William Eichler 26 July 2018

Councils urged to protect SMEs in their supply chains

Local authorities have been urged to protect supply chain retention monies belonging to small and medium enterprises in their supply chains.

Data gathered through freedom of information requests made by the Specialist Engineering Contractors’ (SEC) Group has revealed a lack of oversight by councils of payment performance along the supply chain.

The majority of councils (77%) deduct a 5% cash retention and 16% of them deduct cash retentions in excess of 5%, the FOI responses demonstrated.

The majority of councils (53%) use cash retentions to bolster their working capital or fund other activities. 6% of respondents invested them in the overnight money markets.

Around 22% of local authorities do not deduct cash retentions at all. However, only four of them (1.5%) insist that their main contractors do not deduct retentions from the supply chain.

The vast majority of councils (80%) do not pass on any contractual requirements to their main suppliers or check on whether main contractors are releasing retention monies of their sub-contractors on time or at all.

The SEC Group also discovered that over 62% of councils are failing to comply with legislation requiring them to ensure that 30 day payment clauses are included in sub-contracts and sub-sub-contracts.

Finally, the FOI responses revealed that only 12% of councils have put in place some monitoring and reporting arrangements that sub-contractors are paid within 30 days.

‘Local authorities should consider how their projects can support small firms in their areas by insisting on fair treatment of their supply chains – ensuring that 30-day payment clauses are inserted and observed in supply chain contracts and that retentions, if held, are ring-fenced and released promptly across the supply chain,’ said Small Business Commissioner Paul Uppal.

‘As Small Business Commissioner, I am particularly concerned about the impact of payment problems on the mental health of those running small businesses. A statistic that I find particularly shocking is that construction workers are six times more likely to die by suicide than by falling from height.’

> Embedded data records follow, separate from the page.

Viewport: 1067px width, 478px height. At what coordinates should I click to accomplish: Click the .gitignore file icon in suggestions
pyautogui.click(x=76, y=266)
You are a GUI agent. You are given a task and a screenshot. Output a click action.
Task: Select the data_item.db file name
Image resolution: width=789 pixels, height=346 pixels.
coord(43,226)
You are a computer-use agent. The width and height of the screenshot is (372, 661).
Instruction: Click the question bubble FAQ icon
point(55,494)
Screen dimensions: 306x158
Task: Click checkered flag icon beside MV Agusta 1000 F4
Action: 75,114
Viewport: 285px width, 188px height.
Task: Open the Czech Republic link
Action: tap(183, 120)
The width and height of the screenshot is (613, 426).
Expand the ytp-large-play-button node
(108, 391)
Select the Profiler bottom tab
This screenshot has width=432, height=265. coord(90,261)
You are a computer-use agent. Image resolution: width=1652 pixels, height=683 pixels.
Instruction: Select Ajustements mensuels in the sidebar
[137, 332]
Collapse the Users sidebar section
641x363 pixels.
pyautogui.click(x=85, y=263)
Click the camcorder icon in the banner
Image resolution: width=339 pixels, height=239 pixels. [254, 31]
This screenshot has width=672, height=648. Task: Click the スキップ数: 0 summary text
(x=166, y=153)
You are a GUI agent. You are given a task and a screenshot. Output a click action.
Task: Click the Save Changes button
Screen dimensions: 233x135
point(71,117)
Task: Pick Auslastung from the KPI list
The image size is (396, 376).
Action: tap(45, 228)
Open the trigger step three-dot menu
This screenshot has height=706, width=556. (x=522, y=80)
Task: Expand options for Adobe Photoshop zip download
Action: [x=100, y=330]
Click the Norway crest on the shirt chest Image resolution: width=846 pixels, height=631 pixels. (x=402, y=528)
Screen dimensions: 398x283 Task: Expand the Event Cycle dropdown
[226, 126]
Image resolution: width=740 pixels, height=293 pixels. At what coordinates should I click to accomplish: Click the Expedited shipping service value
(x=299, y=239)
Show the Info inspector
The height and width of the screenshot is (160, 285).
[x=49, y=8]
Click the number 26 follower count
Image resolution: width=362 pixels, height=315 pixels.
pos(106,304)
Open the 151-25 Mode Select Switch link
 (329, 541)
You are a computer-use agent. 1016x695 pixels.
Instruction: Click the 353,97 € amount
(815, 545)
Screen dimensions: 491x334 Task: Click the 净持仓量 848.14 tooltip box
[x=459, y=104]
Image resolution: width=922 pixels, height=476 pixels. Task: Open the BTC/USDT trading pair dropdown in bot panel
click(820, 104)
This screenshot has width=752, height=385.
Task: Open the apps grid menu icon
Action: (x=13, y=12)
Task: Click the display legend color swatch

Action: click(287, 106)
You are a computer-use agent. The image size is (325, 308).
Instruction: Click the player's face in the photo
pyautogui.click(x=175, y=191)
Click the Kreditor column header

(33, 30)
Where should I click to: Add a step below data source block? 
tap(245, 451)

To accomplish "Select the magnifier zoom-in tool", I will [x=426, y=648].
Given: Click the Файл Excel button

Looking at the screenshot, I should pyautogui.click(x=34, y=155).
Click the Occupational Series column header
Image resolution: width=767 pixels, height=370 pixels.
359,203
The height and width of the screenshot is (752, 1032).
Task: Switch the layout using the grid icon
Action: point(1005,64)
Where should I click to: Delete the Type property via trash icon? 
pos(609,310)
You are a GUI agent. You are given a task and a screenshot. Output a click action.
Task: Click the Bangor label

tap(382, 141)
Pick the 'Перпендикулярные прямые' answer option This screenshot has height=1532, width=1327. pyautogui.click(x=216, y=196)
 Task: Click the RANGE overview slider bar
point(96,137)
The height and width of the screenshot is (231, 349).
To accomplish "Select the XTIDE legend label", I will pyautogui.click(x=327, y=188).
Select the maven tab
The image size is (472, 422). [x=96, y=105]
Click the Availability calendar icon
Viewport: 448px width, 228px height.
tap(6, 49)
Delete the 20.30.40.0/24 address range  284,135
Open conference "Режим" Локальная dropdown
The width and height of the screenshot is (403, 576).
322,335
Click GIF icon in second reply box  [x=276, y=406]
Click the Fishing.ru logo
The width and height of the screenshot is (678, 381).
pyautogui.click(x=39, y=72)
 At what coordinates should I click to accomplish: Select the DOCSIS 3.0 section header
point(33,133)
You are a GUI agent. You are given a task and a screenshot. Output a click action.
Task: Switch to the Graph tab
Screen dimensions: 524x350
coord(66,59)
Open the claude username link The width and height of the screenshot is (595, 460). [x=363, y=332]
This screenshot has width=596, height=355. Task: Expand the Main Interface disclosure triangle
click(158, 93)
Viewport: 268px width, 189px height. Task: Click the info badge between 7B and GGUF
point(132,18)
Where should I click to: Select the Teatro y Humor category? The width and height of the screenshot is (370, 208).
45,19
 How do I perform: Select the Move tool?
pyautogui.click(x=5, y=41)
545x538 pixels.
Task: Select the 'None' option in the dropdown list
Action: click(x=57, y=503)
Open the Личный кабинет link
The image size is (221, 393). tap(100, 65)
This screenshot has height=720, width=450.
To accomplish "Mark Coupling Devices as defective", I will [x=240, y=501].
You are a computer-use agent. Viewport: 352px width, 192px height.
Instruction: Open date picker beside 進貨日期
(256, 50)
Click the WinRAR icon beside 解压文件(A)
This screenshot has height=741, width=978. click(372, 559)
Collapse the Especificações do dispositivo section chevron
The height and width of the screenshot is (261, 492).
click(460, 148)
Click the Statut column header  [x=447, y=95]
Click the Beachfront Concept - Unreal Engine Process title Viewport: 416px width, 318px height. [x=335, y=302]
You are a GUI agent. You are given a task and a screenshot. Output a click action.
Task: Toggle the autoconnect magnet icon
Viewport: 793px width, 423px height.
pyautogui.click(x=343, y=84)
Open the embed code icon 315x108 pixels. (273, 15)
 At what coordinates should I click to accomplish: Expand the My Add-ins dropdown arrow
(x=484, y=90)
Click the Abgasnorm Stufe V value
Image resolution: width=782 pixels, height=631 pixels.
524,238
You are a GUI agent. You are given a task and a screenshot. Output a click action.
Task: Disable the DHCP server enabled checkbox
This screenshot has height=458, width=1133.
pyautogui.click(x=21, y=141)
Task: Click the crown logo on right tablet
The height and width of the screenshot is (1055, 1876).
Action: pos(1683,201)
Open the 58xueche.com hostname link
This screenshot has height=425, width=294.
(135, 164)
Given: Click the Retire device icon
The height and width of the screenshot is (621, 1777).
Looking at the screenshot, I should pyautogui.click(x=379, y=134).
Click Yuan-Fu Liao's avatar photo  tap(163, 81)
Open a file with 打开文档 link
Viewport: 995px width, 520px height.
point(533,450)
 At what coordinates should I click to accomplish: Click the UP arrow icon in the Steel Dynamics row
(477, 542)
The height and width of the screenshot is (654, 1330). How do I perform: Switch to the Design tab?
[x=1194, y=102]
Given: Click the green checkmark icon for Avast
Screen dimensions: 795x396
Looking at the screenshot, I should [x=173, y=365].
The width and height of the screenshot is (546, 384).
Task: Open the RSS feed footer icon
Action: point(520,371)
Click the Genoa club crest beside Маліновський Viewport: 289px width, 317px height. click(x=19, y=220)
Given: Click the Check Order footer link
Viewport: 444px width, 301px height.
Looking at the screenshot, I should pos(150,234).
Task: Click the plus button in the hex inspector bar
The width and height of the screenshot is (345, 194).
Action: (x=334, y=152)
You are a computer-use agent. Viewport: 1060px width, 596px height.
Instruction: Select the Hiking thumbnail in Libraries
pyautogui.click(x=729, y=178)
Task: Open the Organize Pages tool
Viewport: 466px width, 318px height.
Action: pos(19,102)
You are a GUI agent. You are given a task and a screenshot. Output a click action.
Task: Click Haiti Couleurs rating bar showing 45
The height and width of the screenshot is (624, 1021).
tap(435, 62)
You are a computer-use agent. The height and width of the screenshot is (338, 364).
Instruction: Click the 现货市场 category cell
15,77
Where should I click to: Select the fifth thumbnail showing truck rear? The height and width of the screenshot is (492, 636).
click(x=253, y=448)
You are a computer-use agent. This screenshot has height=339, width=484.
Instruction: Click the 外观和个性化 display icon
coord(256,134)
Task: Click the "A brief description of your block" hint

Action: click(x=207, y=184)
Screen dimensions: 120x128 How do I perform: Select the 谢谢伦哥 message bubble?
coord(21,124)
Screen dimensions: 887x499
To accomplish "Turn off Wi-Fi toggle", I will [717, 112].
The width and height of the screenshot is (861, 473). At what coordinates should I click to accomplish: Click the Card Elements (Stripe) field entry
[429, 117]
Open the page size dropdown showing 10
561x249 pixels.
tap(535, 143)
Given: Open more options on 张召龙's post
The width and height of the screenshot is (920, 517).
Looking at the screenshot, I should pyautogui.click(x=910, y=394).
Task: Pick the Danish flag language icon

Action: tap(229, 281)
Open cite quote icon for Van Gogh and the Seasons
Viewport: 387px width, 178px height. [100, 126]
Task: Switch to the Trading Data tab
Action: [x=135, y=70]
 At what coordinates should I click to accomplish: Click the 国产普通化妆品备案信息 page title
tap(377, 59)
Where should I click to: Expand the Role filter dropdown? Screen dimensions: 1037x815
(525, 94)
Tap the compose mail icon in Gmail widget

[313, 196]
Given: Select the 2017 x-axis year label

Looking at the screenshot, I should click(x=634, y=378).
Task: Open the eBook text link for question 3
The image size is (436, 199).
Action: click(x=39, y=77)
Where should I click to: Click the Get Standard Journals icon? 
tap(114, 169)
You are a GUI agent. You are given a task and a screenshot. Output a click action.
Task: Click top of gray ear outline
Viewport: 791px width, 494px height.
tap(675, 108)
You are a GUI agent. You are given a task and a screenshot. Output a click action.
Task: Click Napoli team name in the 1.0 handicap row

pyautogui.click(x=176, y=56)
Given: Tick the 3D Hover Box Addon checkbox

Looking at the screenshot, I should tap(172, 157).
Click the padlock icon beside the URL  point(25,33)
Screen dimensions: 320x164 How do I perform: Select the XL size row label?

SEC Group president Lord O’Neil said that post-Carillion Parliament was becoming increasingly anxious about the position of SMEs in construction: ‘We have repeatedly asked Government to take action on cash retentions by adopting the Peter Aldous Bill to protect the supply chains’ cash. When local authorities hold retentions from their main contractors, the monies are de facto guaranteed – they won’t go bust. When the main contractor holds retentions, there is no such guarantee for their sub-contractors.’